Menato pursed his lips. "This is what Squandral thinks also. He respects and fears the Lion. But we are too weak to act alone, so Squandral will not go to war without Damaqua."

"Without Damaqua or without our village? Damaqua will be for peace, but we are divided. He cannot get consensus."

"But neither can you."

Sinnglas shook his head. "No, I cannot."

Maggot shook his too, practicing the gesture so that he would not stick his tongue out when he meant no. Pisqueto looked at Maggot, stuck out his tongue, and bugged his eyes. Keekyu smiled, briefly, and Maggot laughed aloud.

They all sat silently for a time. The warm sun on Maggot's back made his skin itch for shade.

"We must do something," Menato said finally. "If we do not stop the invaders here, we will have to flee south across the mountains and fight for land within the country of our enemy."

"Some already flee," Sinnglas said. "They went that way last winter but never arrived."

"We must do something. This is what Squandral says."

Sinnglas's mouth tightened. "I will raise a raiding party, such as one that we would take across the mountains into the land of our enemy. But I will lead it down into the valleys stolen by the invaders. Damaqua cannot stop that."

"That is good."

"I will call for the dance tonight, as the old men gather in the council lodge. But it will only be my venture, not the will of our village."

"It will be a start," Menato said. "I will tell this to Squandral." He rose to leave.

As he slipped off into the woods, Maggot and the other brothers stood around Sinnglas.

"That went well," Pisqueto said, his grin as bright as a halfmoon. "The famous Squandral will be with us when we fight!

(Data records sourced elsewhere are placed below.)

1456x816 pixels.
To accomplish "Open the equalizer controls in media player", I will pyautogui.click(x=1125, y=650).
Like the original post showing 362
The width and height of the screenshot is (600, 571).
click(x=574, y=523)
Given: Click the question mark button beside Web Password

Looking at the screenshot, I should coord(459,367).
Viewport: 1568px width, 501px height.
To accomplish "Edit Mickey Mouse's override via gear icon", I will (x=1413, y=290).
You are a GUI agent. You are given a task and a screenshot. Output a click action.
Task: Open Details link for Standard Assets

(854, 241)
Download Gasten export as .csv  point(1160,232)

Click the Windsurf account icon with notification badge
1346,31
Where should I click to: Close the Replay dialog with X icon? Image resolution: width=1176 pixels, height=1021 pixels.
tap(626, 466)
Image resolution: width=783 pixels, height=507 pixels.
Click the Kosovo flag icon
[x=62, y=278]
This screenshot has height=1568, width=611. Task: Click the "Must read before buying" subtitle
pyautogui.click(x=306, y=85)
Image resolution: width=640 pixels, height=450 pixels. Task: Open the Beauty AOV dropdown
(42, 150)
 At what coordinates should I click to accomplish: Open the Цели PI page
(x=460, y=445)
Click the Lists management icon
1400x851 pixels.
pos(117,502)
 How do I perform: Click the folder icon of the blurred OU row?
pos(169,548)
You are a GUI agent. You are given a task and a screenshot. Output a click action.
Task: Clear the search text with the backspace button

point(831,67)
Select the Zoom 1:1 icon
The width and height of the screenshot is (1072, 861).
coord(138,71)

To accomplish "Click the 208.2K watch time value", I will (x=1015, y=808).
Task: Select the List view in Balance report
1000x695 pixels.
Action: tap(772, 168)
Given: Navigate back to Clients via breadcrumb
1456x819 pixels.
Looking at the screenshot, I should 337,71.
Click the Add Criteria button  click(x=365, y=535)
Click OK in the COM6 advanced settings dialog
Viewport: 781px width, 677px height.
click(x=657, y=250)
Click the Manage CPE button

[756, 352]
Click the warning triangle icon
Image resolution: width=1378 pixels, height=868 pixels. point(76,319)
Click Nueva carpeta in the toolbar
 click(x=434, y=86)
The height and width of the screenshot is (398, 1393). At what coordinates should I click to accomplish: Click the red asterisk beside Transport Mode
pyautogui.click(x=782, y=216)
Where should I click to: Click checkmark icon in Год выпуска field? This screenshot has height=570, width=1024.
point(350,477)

How can we lose?"

"I did not hear Menato promise that," Keekyu said.

"Nor did I," Sinnglas admitted. "Likely we will make this raid alone." Then he smiled too, an expression somewhere between the grim face of Keekyu and the boyish joy of Pisqueto. "Perhaps it will just be the three of us then." He glanced at Maggot. "Perhaps even four."

"Four," Maggot said firmly. "What is, we go do?"

"To hunt and kill the Lion of the valley," said Keekyu. "If we can, and if the Lion does not kill us first."

Pisqueto stopped smiling and bounced less.

"He speaks truly," Sinnglas said. "But without the Lion to protect them, the invaders will be afraid."

"Four of us not are needed to kill lion," said Maggot, swinging his arm to show how he had choked and stabbed one. "I kill lion, one time, all me. From out of tree, I felled, I stabbed lion in heart. Take me to valley where this lion is, and I will kill him."

The three men waited quietly for a moment. "You will come with us and have your chance," Sinnglas said.

Keekyu took steps along the trail. "We must go with the news, and prepare the men of the village for the dance, and for the expedition that is coming."

"It's war!" Pisqueto said. Sinnglas nodded.

Maggot shared their happiness. "It's war!" he said cheerfully.